Dataset entries:

____________

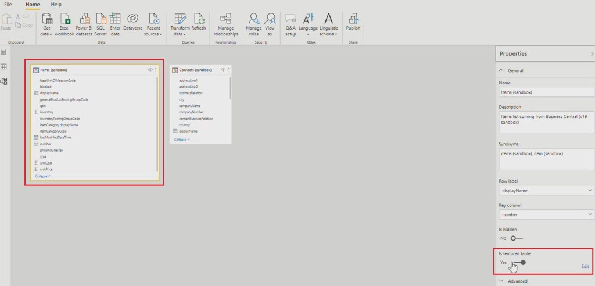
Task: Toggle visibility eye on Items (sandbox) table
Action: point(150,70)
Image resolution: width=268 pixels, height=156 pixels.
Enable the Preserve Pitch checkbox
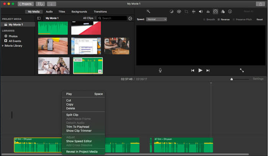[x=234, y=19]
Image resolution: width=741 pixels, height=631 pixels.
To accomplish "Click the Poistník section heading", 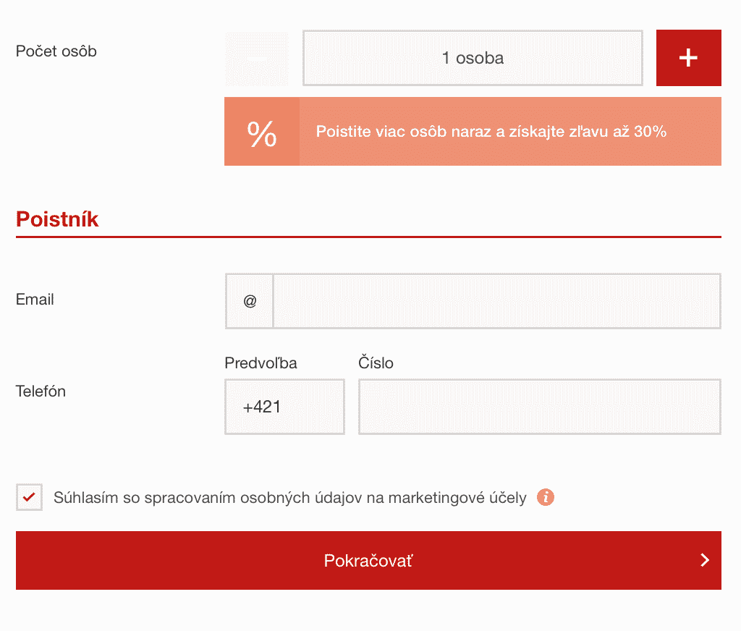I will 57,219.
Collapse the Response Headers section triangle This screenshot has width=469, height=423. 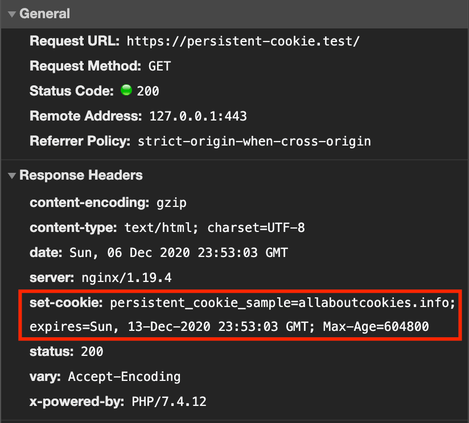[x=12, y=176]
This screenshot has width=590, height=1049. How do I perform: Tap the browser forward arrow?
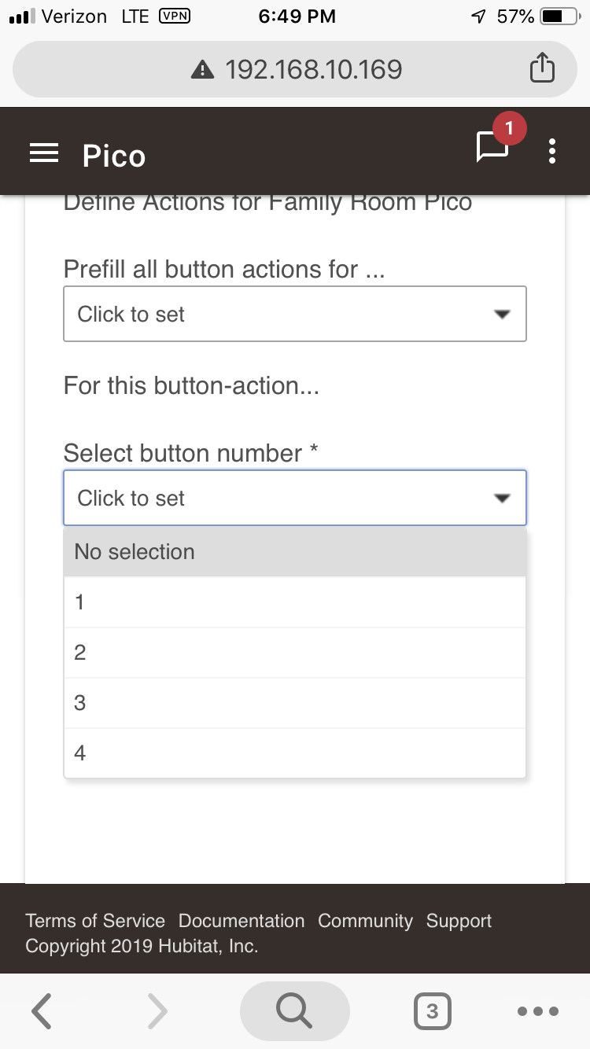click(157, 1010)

____________

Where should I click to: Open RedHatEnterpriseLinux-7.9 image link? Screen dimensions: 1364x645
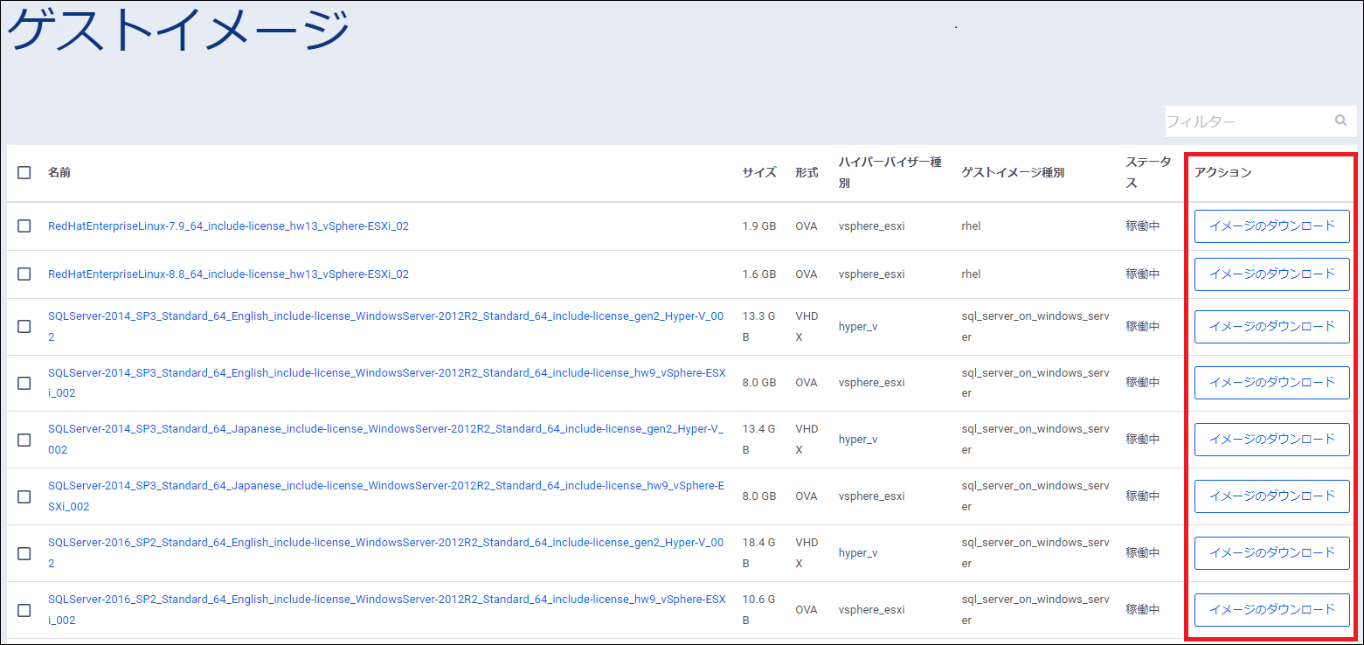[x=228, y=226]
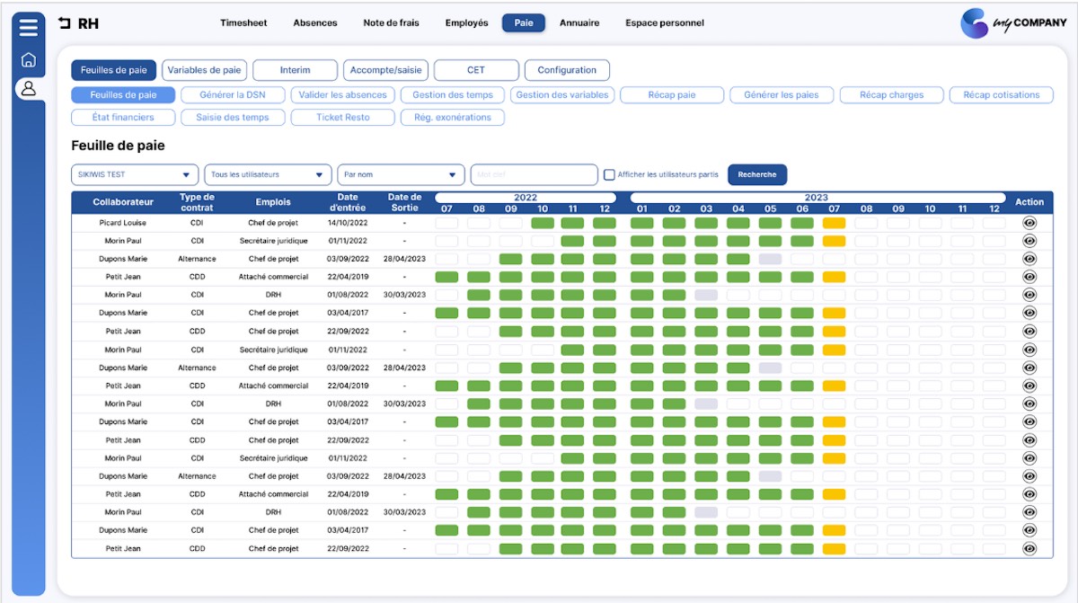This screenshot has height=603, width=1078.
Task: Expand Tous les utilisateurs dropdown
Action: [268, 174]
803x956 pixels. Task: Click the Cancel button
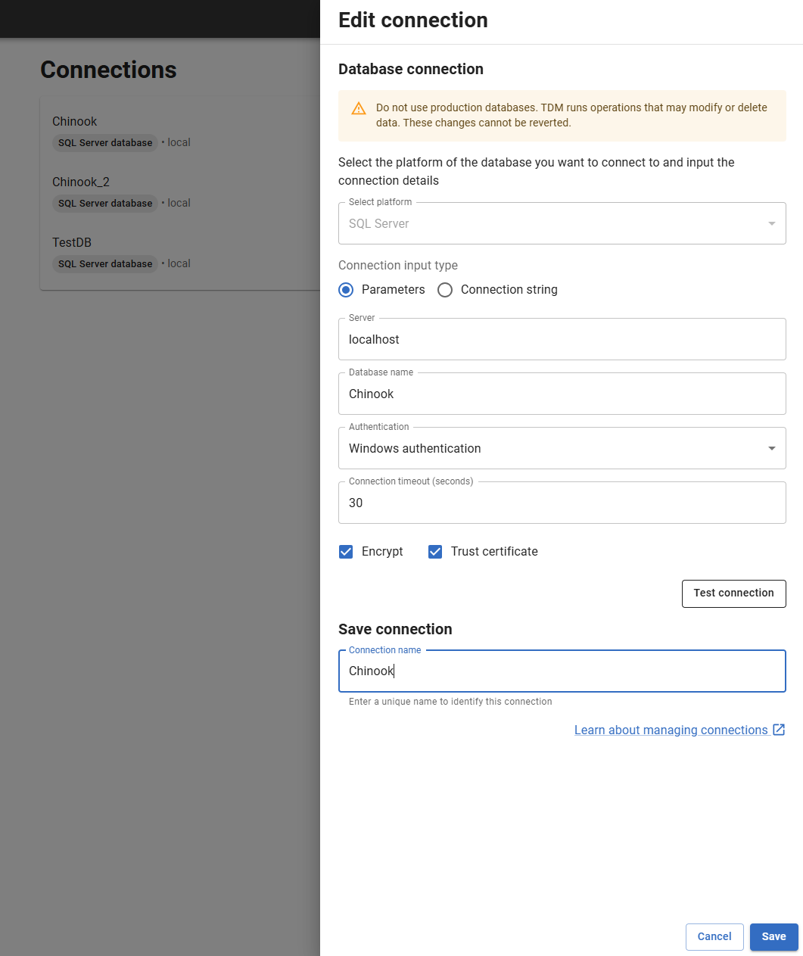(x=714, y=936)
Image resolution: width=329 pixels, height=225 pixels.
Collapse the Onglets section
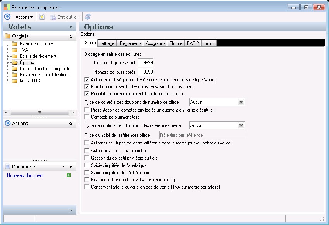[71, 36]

____________

== Description of the task ==
Scan the entries above. Copy each line that has the string "resolution".

== Task solution ==
Image resolution: width=268 pixels, height=156 pixels.
Image resolution: width=741 pixels, height=631 pixels.
Image resolution: width=329 pixels, height=225 pixels.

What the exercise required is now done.